── MATERIAL FOR THIS TASK ──

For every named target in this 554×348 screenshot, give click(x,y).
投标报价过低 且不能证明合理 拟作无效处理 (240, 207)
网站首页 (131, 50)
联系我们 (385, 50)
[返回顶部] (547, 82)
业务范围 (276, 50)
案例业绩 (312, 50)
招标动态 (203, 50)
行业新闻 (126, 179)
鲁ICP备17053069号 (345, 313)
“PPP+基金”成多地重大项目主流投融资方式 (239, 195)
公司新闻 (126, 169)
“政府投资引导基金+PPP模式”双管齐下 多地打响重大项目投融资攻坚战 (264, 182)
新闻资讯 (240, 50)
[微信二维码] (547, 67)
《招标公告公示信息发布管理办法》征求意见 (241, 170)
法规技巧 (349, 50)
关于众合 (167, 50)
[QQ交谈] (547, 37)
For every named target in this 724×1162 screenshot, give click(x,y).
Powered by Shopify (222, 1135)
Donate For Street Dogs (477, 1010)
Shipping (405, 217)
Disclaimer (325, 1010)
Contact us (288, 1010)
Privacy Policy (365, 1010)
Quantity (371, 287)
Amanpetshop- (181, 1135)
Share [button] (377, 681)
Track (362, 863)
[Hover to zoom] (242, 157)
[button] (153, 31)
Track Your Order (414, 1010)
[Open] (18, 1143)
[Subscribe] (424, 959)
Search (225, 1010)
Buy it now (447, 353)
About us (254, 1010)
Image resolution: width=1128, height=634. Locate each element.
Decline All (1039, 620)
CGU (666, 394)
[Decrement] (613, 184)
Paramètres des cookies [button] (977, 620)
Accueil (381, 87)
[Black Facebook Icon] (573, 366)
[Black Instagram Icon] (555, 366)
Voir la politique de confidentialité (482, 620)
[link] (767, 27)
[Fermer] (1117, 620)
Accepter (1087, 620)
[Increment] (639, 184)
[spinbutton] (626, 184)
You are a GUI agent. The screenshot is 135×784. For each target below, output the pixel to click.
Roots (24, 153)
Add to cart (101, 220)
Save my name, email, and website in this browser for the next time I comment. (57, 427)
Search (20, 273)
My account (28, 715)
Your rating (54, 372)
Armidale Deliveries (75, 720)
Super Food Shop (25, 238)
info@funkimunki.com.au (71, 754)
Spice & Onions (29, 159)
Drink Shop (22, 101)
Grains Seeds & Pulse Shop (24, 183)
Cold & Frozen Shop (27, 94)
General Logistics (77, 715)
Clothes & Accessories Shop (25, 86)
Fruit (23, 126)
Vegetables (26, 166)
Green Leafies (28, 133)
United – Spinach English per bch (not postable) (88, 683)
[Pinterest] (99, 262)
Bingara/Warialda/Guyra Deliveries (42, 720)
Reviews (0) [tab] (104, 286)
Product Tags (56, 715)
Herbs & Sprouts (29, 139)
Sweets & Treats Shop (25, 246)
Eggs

───

• INSTRUCTION: Rewrite all the records above as a Markdown table with the columns No. and Line. Give each line its own numbered row and leave out blank lines.

• ANSWER BELOW:
| No. | Line |
|---|---|
| 1 | For every named target in this 554×348 screenshot, give click(x,y). |
| 2 | 投标报价过低 且不能证明合理 拟作无效处理 (240, 207) |
| 3 | 网站首页 (131, 50) |
| 4 | 联系我们 (385, 50) |
| 5 | [返回顶部] (547, 82) |
| 6 | 业务范围 (276, 50) |
| 7 | 案例业绩 (312, 50) |
| 8 | 招标动态 (203, 50) |
| 9 | 行业新闻 (126, 179) |
| 10 | 鲁ICP备17053069号 (345, 313) |
| 11 | “PPP+基金”成多地重大项目主流投融资方式 (239, 195) |
| 12 | 公司新闻 (126, 169) |
| 13 | “政府投资引导基金+PPP模式”双管齐下 多地打响重大项目投融资攻坚战 (264, 182) |
| 14 | 新闻资讯 (240, 50) |
| 15 | [微信二维码] (547, 67) |
| 16 | 《招标公告公示信息发布管理办法》征求意见 (241, 170) |
| 17 | 法规技巧 (349, 50) |
| 18 | 关于众合 (167, 50) |
| 19 | [QQ交谈] (547, 37) |
| 20 | For every named target in this 724×1162 screenshot, give click(x,y). |
| 21 | Powered by Shopify (222, 1135) |
| 22 | Donate For Street Dogs (477, 1010) |
| 23 | Shipping (405, 217) |
| 24 | Disclaimer (325, 1010) |
| 25 | Contact us (288, 1010) |
| 26 | Privacy Policy (365, 1010) |
| 27 | Quantity (371, 287) |
| 28 | Amanpetshop- (181, 1135) |
| 29 | Share [button] (377, 681) |
| 30 | Track (362, 863) |
| 31 | [Hover to zoom] (242, 157) |
| 32 | [button] (153, 31) |
| 33 | Track Your Order (414, 1010) |
| 34 | [Open] (18, 1143) |
| 35 | [Subscribe] (424, 959) |
| 36 | Search (225, 1010) |
| 37 | Buy it now (447, 353) |
| 38 | About us (254, 1010) |
| 39 | Image resolution: width=1128, height=634. Locate each element. |
| 40 | Decline All (1039, 620) |
| 41 | CGU (666, 394) |
| 42 | [Decrement] (613, 184) |
| 43 | Paramètres des cookies [button] (977, 620) |
| 44 | Accueil (381, 87) |
| 45 | [Black Facebook Icon] (573, 366) |
| 46 | [Black Instagram Icon] (555, 366) |
| 47 | Voir la politique de confidentialité (482, 620) |
| 48 | [link] (767, 27) |
| 49 | [Fermer] (1117, 620) |
| 50 | Accepter (1087, 620) |
| 51 | [Increment] (639, 184) |
| 52 | [spinbutton] (626, 184) |
| 53 | You are a GUI agent. The screenshot is 135×784. For each target below, output the pixel to click. |
| 54 | Roots (24, 153) |
| 55 | Add to cart (101, 220) |
| 56 | Save my name, email, and website in this browser for the next time I comment. (57, 427) |
| 57 | Search (20, 273) |
| 58 | My account (28, 715) |
| 59 | Your rating (54, 372) |
| 60 | Armidale Deliveries (75, 720) |
| 61 | Super Food Shop (25, 238) |
| 62 | info@funkimunki.com.au (71, 754) |
| 63 | Spice & Onions (29, 159) |
| 64 | Drink Shop (22, 101) |
| 65 | Grains Seeds & Pulse Shop (24, 183) |
| 66 | Cold & Frozen Shop (27, 94) |
| 67 | General Logistics (77, 715) |
| 68 | Clothes & Accessories Shop (25, 86) |
| 69 | Fruit (23, 126) |
| 70 | Vegetables (26, 166) |
| 71 | Green Leafies (28, 133) |
| 72 | United – Spinach English per bch (not postable) (88, 683) |
| 73 | [Pinterest] (99, 262) |
| 74 | Bingara/Warialda/Guyra Deliveries (42, 720) |
| 75 | Reviews (0) [tab] (104, 286) |
| 76 | Product Tags (56, 715) |
| 77 | Herbs & Sprouts (29, 139) |
| 78 | Sweets & Treats Shop (25, 246) |
| 79 | Eggs |